INSTRUCTIONS TO FOLLOW: First find the line with "Task: Click the select-parent" in the entries below, then set down exactly every line through the line with "Task: Click the 员工职称审批 green document logo", that line included.

=== DATA LISTING ===

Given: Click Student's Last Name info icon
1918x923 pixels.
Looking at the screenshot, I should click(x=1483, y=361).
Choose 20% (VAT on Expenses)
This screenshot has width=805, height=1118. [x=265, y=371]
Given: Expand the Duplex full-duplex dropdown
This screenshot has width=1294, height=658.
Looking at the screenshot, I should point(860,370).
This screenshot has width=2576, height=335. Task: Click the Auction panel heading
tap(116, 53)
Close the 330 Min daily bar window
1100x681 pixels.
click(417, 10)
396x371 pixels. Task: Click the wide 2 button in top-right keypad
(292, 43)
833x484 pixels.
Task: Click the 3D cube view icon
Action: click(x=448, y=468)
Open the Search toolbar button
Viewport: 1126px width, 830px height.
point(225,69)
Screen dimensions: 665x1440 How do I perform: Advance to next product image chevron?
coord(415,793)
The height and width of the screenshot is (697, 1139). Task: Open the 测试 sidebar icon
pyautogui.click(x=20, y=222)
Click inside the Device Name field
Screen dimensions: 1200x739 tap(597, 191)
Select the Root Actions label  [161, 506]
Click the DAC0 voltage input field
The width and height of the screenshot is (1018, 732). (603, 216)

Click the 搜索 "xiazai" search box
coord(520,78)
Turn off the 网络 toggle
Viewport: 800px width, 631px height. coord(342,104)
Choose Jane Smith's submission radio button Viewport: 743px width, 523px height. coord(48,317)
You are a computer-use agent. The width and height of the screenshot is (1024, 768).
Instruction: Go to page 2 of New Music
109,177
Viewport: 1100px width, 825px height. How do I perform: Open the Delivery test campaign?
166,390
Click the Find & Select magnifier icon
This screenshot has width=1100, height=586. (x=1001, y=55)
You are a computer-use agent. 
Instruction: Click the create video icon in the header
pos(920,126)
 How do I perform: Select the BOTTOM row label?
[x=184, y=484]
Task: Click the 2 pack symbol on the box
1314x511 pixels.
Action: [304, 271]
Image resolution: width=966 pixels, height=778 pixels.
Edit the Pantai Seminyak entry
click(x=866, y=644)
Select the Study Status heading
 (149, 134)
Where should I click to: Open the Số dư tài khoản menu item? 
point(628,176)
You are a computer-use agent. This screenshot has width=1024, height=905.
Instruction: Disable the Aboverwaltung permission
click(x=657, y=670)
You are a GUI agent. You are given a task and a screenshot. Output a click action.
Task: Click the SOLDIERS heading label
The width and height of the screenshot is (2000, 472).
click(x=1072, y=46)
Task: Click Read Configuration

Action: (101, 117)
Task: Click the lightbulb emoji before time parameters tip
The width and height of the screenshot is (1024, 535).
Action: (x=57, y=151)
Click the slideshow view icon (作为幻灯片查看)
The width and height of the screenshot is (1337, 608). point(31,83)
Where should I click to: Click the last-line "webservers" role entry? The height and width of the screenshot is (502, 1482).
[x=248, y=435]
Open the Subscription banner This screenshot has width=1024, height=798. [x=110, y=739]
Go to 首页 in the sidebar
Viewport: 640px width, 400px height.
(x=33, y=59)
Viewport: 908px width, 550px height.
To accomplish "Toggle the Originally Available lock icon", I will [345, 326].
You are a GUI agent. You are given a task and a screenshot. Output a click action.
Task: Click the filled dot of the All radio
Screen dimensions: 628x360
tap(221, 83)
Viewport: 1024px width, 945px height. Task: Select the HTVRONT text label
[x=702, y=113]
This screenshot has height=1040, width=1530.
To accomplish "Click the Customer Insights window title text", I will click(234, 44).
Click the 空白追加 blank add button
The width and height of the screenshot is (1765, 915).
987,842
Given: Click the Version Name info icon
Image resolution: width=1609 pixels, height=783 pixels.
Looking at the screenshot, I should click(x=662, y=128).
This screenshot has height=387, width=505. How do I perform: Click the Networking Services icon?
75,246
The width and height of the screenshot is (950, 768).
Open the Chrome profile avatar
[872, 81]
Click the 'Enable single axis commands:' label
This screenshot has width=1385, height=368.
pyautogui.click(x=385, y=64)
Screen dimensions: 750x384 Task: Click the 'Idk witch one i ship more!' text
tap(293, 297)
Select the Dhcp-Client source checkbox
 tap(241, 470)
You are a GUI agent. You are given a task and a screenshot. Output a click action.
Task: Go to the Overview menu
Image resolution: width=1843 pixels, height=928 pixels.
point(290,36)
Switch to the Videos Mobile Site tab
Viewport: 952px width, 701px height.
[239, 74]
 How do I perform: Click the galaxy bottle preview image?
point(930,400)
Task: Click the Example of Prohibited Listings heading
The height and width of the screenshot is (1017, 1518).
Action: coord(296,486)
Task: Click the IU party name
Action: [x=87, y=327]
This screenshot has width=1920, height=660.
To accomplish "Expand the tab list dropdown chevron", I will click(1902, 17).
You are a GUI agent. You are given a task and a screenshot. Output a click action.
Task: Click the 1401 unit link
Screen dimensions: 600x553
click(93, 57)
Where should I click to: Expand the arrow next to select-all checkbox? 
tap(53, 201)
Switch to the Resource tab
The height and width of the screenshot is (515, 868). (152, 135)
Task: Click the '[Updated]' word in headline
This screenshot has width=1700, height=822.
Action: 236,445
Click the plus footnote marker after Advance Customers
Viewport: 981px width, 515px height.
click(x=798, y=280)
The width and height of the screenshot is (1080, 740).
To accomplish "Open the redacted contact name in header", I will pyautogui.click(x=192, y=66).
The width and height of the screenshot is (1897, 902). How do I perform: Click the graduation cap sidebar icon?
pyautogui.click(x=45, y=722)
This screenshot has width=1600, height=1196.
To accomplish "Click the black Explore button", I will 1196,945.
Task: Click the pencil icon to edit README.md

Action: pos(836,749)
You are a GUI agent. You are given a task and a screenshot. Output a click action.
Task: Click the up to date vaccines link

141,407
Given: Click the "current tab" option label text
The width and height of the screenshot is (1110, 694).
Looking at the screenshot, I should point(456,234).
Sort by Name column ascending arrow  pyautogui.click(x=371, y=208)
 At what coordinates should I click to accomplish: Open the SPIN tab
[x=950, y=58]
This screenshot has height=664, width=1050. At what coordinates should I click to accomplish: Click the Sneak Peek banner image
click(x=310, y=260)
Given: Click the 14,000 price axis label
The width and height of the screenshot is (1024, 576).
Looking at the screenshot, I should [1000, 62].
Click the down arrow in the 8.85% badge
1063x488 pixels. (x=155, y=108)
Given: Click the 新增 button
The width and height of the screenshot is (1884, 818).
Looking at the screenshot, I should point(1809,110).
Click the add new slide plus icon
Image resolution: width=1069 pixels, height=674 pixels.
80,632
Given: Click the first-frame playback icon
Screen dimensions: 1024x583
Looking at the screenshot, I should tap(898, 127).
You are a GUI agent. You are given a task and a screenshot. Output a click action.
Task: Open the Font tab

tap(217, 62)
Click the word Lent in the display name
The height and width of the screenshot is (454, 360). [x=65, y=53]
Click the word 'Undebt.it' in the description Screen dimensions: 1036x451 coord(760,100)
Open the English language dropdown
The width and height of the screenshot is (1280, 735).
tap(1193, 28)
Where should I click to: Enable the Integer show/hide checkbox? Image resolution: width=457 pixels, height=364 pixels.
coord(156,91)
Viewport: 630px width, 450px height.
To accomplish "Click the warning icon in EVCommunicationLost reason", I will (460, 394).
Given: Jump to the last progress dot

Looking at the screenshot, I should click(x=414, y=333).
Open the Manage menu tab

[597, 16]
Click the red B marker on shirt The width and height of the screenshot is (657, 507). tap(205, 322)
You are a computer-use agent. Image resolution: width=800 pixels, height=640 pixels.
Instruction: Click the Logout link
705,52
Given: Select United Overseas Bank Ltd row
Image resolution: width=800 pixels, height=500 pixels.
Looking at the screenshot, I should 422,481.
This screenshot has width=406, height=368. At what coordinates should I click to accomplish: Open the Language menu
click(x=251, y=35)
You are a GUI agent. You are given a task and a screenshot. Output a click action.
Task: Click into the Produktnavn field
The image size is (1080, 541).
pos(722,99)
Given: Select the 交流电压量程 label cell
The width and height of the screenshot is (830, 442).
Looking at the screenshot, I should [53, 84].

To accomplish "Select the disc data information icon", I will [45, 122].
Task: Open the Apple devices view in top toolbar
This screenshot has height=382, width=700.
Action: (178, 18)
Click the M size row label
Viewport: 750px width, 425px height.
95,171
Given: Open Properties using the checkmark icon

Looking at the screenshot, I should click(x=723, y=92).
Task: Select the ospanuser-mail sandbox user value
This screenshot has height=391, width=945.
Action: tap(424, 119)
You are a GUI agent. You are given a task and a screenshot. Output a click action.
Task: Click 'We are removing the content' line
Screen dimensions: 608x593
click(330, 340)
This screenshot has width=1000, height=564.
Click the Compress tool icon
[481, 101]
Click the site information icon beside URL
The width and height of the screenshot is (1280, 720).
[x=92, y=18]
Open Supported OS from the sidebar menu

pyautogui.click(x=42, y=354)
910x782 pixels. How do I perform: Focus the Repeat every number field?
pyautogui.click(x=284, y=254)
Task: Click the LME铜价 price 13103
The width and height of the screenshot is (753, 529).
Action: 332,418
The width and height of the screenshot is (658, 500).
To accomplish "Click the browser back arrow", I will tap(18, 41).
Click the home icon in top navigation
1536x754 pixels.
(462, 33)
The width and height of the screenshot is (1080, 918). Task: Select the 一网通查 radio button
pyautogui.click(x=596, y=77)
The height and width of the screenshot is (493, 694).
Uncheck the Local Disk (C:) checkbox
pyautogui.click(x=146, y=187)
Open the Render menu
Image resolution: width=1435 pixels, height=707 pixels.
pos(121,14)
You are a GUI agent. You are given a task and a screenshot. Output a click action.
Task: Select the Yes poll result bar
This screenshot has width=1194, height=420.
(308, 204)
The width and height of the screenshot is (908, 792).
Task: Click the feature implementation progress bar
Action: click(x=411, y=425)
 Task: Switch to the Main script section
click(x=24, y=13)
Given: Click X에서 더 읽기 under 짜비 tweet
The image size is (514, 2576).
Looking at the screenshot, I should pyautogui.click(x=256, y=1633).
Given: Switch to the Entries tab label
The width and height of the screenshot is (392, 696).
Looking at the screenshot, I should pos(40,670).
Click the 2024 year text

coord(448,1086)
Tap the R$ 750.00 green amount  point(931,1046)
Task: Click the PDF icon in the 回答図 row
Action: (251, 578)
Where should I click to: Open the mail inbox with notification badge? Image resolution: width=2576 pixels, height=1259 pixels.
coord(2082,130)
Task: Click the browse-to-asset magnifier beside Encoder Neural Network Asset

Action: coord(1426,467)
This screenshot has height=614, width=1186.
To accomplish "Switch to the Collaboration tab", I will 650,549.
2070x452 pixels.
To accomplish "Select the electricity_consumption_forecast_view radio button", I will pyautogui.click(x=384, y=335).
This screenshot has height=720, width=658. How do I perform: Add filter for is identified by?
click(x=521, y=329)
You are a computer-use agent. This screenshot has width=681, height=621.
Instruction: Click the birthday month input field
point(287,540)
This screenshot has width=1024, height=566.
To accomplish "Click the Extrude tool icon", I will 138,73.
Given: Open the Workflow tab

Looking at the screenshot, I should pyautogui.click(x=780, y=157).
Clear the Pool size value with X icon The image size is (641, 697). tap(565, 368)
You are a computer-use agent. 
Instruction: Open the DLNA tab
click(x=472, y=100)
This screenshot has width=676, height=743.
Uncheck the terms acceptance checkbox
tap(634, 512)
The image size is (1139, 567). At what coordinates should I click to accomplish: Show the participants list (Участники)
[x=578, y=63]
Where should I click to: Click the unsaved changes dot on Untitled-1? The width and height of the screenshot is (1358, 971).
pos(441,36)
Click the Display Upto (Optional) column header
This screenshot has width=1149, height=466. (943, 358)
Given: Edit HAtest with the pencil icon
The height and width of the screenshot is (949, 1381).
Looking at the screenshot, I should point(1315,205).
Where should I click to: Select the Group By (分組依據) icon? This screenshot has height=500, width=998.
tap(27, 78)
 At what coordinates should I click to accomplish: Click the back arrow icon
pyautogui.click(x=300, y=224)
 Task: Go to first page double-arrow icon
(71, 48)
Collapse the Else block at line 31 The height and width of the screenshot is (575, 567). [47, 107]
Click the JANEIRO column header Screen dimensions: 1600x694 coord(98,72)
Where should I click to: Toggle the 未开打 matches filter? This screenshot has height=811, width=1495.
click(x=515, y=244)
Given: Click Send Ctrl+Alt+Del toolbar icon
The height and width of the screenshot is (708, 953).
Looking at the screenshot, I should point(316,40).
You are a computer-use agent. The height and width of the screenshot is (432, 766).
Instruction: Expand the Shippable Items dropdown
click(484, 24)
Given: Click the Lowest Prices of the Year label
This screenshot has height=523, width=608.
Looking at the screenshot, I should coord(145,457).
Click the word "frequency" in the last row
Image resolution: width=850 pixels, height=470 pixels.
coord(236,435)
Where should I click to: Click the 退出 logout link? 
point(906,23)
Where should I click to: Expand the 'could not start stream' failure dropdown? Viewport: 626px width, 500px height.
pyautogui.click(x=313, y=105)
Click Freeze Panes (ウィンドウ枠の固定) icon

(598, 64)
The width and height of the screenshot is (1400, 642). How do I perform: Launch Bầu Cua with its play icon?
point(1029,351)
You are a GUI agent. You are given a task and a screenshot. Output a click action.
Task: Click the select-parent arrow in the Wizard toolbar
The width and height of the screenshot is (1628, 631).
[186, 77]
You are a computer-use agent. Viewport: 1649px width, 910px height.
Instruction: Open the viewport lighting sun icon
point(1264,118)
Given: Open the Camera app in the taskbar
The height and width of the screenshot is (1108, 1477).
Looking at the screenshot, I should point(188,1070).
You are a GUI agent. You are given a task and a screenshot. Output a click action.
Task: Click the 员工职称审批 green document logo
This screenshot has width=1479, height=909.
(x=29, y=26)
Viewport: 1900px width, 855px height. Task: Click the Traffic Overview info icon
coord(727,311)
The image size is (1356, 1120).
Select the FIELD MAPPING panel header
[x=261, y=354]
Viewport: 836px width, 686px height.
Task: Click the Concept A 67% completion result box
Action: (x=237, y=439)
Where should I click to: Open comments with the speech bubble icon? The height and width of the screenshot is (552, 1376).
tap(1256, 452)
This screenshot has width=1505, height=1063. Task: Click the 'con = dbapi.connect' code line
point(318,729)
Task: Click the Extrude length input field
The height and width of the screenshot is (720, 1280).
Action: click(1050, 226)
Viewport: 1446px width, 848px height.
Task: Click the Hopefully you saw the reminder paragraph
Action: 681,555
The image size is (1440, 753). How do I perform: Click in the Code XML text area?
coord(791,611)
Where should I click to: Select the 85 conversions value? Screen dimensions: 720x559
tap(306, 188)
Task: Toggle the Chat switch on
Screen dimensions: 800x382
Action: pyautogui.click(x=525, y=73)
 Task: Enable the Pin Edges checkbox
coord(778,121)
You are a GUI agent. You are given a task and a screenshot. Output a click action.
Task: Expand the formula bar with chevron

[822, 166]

===

RESPONSE TO THIS EXERCISE:
Task: Click the select-parent arrow in the Wizard toolbar
The width and height of the screenshot is (1628, 631).
[186, 77]
You are a computer-use agent. Viewport: 1649px width, 910px height.
Instruction: Open the viewport lighting sun icon
point(1264,118)
Given: Open the Camera app in the taskbar
The height and width of the screenshot is (1108, 1477).
Looking at the screenshot, I should point(188,1070).
You are a GUI agent. You are given a task and a screenshot. Output a click action.
Task: Click the 员工职称审批 green document logo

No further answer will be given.